Problem: The answer is to be the data below, written out in full and exactly.

Provided data:
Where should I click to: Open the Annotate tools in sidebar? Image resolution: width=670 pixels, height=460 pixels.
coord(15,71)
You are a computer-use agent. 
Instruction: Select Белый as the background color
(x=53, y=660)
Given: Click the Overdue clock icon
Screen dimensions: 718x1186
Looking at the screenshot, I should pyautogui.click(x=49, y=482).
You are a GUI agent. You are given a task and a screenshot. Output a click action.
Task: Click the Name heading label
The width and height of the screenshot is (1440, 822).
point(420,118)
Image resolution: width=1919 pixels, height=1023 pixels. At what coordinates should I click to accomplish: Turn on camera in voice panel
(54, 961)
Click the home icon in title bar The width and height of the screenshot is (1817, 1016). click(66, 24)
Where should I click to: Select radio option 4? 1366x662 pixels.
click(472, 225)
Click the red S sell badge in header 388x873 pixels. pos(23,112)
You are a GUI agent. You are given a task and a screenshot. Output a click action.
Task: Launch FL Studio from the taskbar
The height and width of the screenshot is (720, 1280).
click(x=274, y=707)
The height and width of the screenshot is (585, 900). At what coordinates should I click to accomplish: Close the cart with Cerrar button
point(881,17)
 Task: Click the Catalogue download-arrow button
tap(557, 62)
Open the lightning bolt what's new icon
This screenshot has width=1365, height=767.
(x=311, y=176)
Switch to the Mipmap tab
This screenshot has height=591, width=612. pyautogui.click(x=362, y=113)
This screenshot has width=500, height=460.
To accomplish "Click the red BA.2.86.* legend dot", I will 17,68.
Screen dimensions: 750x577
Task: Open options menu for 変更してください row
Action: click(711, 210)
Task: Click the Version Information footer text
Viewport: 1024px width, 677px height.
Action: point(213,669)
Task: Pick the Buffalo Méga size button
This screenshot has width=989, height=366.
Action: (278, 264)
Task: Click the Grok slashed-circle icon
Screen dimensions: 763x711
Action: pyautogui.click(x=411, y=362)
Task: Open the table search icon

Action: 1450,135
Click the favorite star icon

Your response:
Where should I click to: Open the Annotate tools in sidebar? Image resolution: width=670 pixels, height=460 pixels.
coord(15,71)
You are a computer-use agent. 
Instruction: Select Белый as the background color
(x=53, y=660)
Given: Click the Overdue clock icon
Screen dimensions: 718x1186
Looking at the screenshot, I should pyautogui.click(x=49, y=482).
You are a GUI agent. You are given a task and a screenshot. Output a click action.
Task: Click the Name heading label
The width and height of the screenshot is (1440, 822).
point(420,118)
Image resolution: width=1919 pixels, height=1023 pixels. At what coordinates should I click to accomplish: Turn on camera in voice panel
(54, 961)
Click the home icon in title bar The width and height of the screenshot is (1817, 1016). click(66, 24)
Where should I click to: Select radio option 4? 1366x662 pixels.
click(472, 225)
Click the red S sell badge in header 388x873 pixels. pos(23,112)
You are a GUI agent. You are given a task and a screenshot. Output a click action.
Task: Launch FL Studio from the taskbar
The height and width of the screenshot is (720, 1280).
click(x=274, y=707)
The height and width of the screenshot is (585, 900). At what coordinates should I click to accomplish: Close the cart with Cerrar button
point(881,17)
 Task: Click the Catalogue download-arrow button
tap(557, 62)
Open the lightning bolt what's new icon
This screenshot has width=1365, height=767.
(x=311, y=176)
Switch to the Mipmap tab
This screenshot has height=591, width=612. pyautogui.click(x=362, y=113)
This screenshot has width=500, height=460.
To accomplish "Click the red BA.2.86.* legend dot", I will 17,68.
Screen dimensions: 750x577
Task: Open options menu for 変更してください row
Action: click(711, 210)
Task: Click the Version Information footer text
Viewport: 1024px width, 677px height.
Action: point(213,669)
Task: Pick the Buffalo Méga size button
This screenshot has width=989, height=366.
Action: (278, 264)
Task: Click the Grok slashed-circle icon
Screen dimensions: 763x711
Action: pyautogui.click(x=411, y=362)
Task: Open the table search icon

Action: 1450,135
Click the favorite star icon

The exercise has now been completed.